Issue: One of the original two Western Digital disks used, which were part of a gmirror set, has started giving block errors.
Resolution: Replace disks with brand new Seagate pair.

Issue: Both of the new Seagate drives began failing with excessive Seek_Error_Rate within a few hours of each other after extensive burn in.
Resolution: Unsure.

I can’t help but wonder if one of the Seagates beginning to fail was contributing to the latency observed with the 3ware controller, but as neither was throwing SMART errors at the time, so I discount this.

My current thought is that I should order a pair of server-grade disks, burn them in as before (~50 hours of constant activity), copy the data to them, then see if things will keep working. The failed disks and the unwanted 3ware controller will go back to Newegg, and hopefully things will work right.

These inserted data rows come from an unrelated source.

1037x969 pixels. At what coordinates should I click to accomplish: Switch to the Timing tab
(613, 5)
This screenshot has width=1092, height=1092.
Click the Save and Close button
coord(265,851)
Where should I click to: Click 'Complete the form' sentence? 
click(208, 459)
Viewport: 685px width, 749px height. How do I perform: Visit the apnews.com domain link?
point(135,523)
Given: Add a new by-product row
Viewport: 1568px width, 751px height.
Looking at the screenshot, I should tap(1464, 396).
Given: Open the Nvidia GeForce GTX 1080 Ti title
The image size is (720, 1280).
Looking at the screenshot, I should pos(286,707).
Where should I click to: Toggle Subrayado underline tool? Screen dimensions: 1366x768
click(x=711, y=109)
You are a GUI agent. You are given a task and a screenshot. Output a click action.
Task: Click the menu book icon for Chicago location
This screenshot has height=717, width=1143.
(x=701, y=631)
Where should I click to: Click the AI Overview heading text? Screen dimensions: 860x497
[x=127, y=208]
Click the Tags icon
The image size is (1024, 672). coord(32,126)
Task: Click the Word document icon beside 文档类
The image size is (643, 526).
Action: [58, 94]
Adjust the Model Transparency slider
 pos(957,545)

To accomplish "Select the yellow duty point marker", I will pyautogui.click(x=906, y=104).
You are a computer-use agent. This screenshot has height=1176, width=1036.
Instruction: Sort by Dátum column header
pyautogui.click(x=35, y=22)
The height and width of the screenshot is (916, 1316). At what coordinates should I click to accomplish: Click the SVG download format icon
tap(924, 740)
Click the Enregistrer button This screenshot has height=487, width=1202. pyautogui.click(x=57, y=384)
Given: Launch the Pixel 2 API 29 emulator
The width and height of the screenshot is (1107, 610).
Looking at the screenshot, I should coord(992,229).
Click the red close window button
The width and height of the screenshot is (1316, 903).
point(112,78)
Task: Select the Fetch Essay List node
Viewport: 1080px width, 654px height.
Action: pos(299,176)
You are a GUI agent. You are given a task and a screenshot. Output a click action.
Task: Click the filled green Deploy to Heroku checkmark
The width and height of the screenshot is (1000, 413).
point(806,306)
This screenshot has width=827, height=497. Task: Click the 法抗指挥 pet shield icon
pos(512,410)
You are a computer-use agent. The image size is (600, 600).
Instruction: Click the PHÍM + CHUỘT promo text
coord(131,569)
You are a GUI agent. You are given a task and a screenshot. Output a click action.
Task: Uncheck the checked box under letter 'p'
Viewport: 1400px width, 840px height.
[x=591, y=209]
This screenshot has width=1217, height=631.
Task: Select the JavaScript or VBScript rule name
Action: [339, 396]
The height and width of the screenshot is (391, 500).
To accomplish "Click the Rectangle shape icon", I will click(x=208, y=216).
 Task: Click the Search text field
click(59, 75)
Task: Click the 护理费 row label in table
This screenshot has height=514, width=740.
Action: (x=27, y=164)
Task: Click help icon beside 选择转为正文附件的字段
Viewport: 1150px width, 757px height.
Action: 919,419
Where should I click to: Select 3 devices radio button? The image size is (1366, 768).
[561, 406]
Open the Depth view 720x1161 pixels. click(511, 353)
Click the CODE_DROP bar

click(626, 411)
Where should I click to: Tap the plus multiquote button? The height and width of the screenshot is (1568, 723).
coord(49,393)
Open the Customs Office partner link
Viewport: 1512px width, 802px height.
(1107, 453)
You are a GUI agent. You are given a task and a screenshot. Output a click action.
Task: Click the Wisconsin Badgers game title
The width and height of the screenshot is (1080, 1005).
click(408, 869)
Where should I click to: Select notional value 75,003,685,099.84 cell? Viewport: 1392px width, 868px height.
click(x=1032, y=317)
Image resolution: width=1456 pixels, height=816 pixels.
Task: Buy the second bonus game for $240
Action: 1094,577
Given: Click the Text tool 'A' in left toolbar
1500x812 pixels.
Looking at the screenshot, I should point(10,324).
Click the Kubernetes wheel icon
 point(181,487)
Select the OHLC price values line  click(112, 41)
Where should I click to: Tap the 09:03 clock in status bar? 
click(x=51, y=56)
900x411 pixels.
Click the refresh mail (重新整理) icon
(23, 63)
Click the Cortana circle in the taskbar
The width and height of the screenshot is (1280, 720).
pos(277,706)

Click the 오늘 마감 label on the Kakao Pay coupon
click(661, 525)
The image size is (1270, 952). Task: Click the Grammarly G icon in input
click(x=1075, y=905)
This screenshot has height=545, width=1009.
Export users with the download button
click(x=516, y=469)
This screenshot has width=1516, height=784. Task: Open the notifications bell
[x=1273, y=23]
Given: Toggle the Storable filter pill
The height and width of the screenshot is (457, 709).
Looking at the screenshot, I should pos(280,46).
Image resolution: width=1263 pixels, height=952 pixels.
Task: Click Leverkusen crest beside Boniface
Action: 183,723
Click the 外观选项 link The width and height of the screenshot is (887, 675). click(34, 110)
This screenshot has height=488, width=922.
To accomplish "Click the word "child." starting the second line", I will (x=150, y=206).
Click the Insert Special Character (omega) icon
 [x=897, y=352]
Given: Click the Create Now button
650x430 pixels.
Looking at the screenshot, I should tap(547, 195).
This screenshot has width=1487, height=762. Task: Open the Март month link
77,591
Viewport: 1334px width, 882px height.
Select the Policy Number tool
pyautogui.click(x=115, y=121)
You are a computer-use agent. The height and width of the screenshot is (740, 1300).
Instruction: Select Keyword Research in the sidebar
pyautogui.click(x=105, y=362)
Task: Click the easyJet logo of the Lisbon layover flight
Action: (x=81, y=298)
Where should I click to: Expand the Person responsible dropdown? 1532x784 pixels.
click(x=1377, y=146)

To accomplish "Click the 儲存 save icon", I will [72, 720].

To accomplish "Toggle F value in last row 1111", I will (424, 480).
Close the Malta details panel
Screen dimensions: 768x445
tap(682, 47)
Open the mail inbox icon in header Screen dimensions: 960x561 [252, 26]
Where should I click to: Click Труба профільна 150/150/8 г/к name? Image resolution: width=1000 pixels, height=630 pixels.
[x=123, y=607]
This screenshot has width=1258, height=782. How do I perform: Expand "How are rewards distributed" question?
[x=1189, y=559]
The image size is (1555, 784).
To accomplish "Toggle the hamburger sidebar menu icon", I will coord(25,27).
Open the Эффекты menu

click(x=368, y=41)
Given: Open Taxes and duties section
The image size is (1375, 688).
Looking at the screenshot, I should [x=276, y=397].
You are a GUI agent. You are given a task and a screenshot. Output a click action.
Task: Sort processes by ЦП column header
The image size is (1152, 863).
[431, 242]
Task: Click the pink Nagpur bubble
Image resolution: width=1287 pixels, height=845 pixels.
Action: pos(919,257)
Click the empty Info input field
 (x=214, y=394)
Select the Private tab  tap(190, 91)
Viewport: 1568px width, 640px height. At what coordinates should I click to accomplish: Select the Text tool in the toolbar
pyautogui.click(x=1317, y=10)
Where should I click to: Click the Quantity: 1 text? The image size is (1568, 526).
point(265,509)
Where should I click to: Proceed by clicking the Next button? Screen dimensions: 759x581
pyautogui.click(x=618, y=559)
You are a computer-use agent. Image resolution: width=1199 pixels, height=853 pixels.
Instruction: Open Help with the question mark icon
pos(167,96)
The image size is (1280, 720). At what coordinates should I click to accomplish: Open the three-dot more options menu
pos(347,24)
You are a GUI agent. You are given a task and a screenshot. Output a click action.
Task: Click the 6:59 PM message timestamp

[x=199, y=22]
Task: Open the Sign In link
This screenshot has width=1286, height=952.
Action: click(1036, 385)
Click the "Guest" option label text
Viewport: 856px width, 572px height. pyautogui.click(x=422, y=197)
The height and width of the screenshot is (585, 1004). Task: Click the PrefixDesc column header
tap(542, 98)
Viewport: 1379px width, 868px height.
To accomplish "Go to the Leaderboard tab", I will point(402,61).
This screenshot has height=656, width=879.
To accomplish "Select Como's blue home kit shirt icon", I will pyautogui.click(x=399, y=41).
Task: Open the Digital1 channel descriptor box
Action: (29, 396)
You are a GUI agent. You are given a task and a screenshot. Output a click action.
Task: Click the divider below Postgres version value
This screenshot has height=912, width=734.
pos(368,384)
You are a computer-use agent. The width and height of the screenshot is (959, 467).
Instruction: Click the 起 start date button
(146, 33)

I don’t know what other option I have besides scrapping the whole idea of moving servers, but I really rather not do that. If anyone else has any ideas, I’d love to hear them…

New Hard Disk Is Failing

root@banstyle:~# smartctl -H /dev/ad4
smartctl version 5.38 [amd64-portbld-freebsd7.0] Copyright (C) 2002-8 Bruce Allen
Home page is http://smartmontools.sourceforge.net/

=== START OF READ SMART DATA SECTION ===
SMART overall-health self-assessment test result: FAILED!
Drive failure expected in less than 24 hours. SAVE ALL DATA.
Failed Attributes:
ID# ATTRIBUTE_NAME          FLAG     VALUE WORST THRESH TYPE      UPDATED  WHEN_FAILED RAW_VALUE
  7 Seek_Error_Rate         0x000f   013   012   030    Pre-fail  Always   FAILING_NOW 38293929828058

root@banstyle:~#

I can’t win. Now one of the brand new hard disks in the server is getting a bunch of seek errors.